I should have been more clear in my first post to what/whom I was referring. Sorry. I should not have made a seemingly all inclusive statement when referring to HIT.[/quote]
I’m still not certain what you mean exactly which isn’t a jab, but just an honest statement. Let me be clear. I was once a devoted HIT -ee. HIT principles so thoroughly revolutionized my progress at the time that I became convinced that any other training method was a compromise at best and pointless at worst.
I have since been emancipated from this very narrow standpoint and now recognize the sound validity in many other styles of training. However, I also cannot deny that ferociously intense, brief and infrequent training works, period.
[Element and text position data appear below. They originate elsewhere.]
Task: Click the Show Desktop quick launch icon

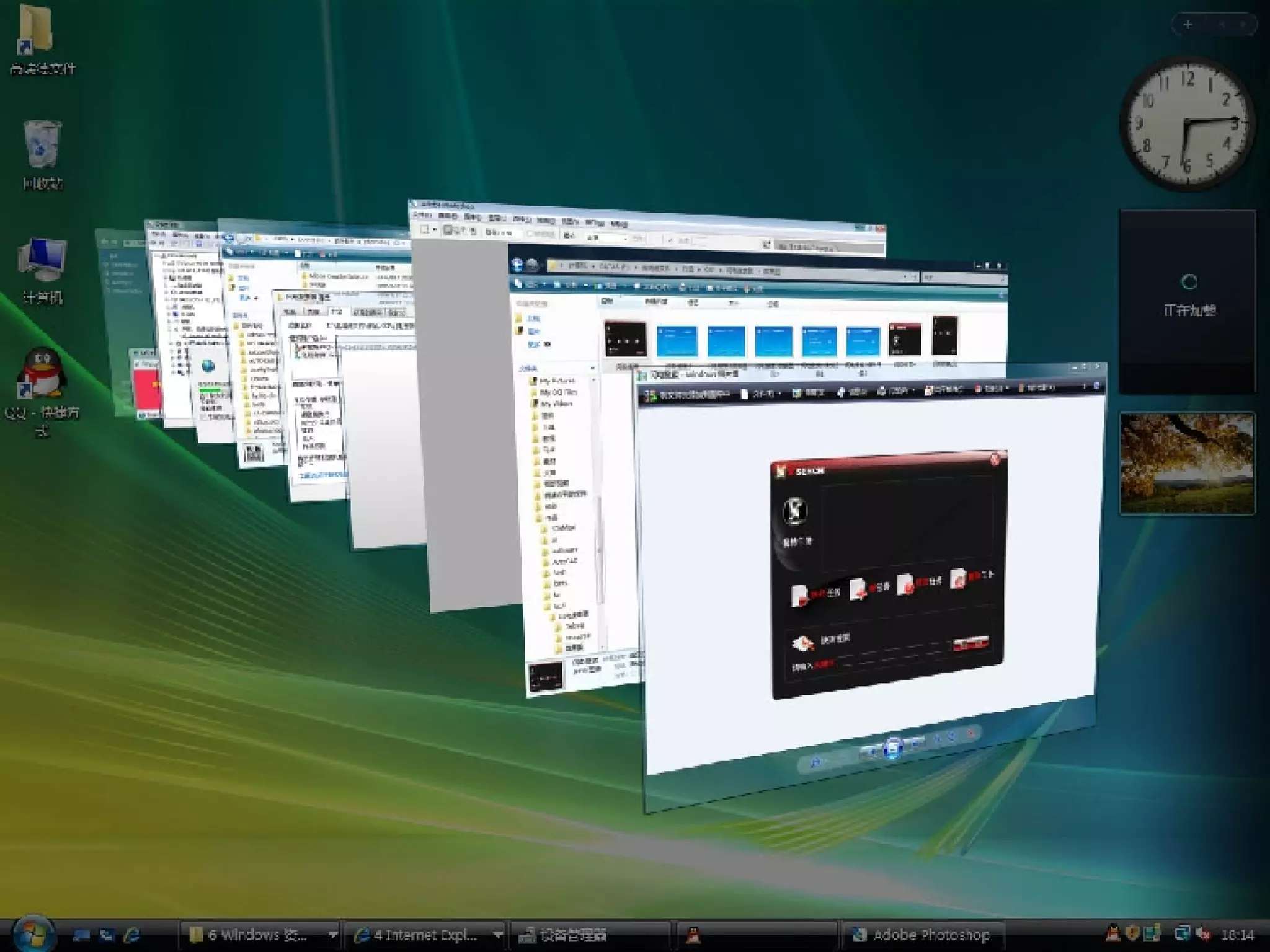Action: pyautogui.click(x=81, y=935)
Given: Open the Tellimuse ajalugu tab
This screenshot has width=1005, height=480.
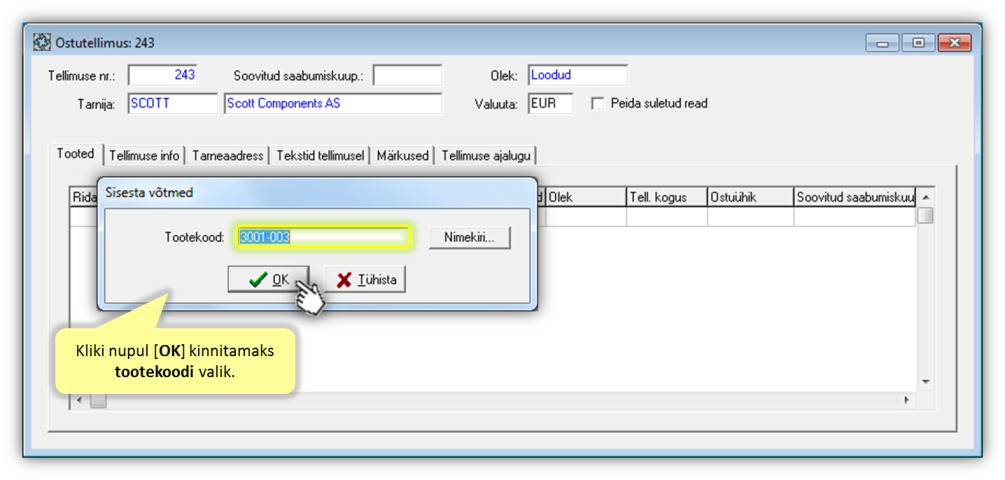Looking at the screenshot, I should 488,155.
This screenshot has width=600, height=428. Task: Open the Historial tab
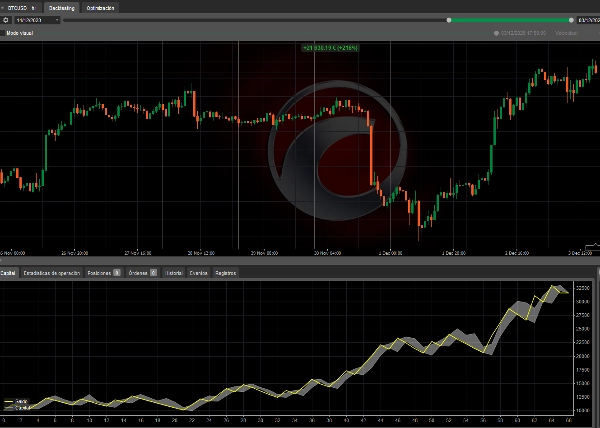pos(173,272)
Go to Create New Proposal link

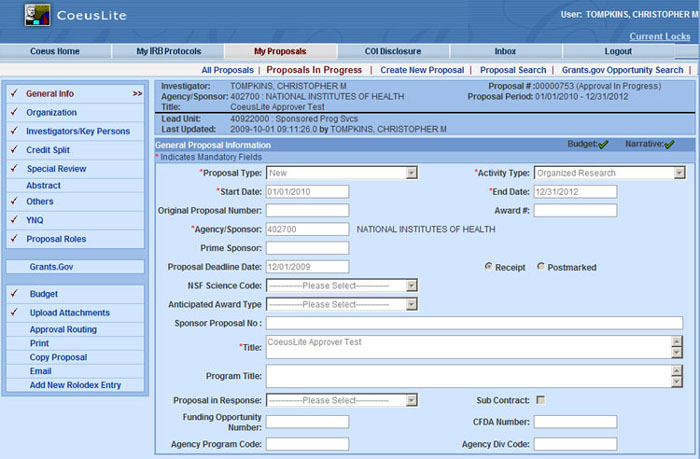coord(422,70)
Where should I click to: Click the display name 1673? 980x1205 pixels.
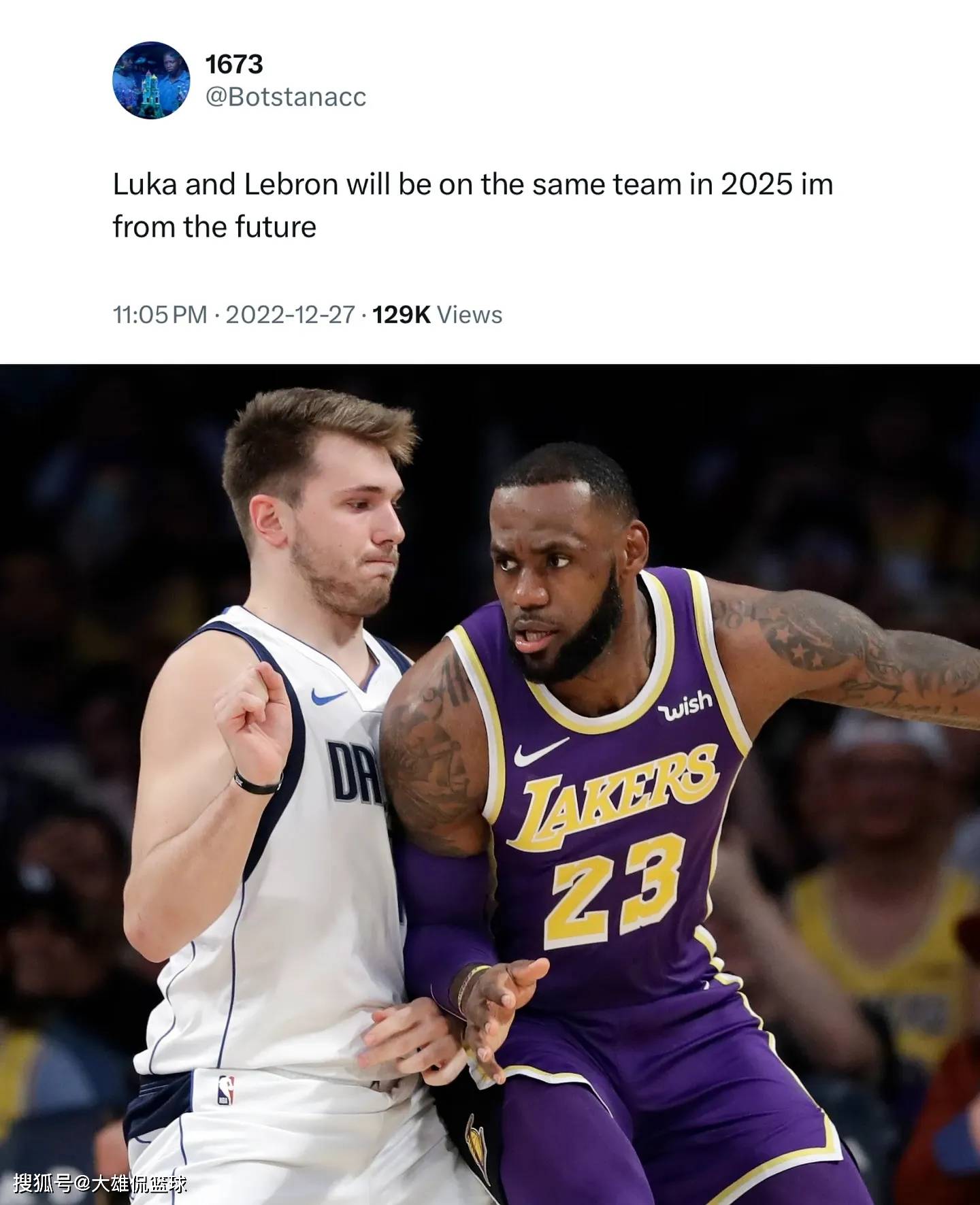(233, 65)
Any view that refuses to concede that is just as wrong as my former one was.
Taken as one method to be utilized in cycles over a long term plan it is an invaluable tool for breaking plateaus and just plain letting a man know what he’s made of.
For instance good old fashioned barbell squats done to utter eccentric failure on the 8th rep, by that I mean every last God given fiber of your being is pushing up from the heels in good form, but the bar is still going down.
Picture that, and when it gets down to the rack a couple of partners immediately yank enough weight off each side so that you can get 3 or 4 more and then were back at total eccentric failure as described above. Yank again, 2, maybe 3 more after which the bar is left on the rack and you collapse into a puddle of gasping, quivering submission.
That will make a whimpering Mama’s boy out of the most seasoned, iron hardened lifter on Earth and make no mistake will stimulate growth when all else fails.
However, by just plain human limits mean this type of training can only be done at very low volume and very infrequently, but that will be more than enough… for a while… then a different method cycled in is both a welcome and productive change. I do believe the cns can only take so much of this before it refuses to play ball anymore, even at low frequency.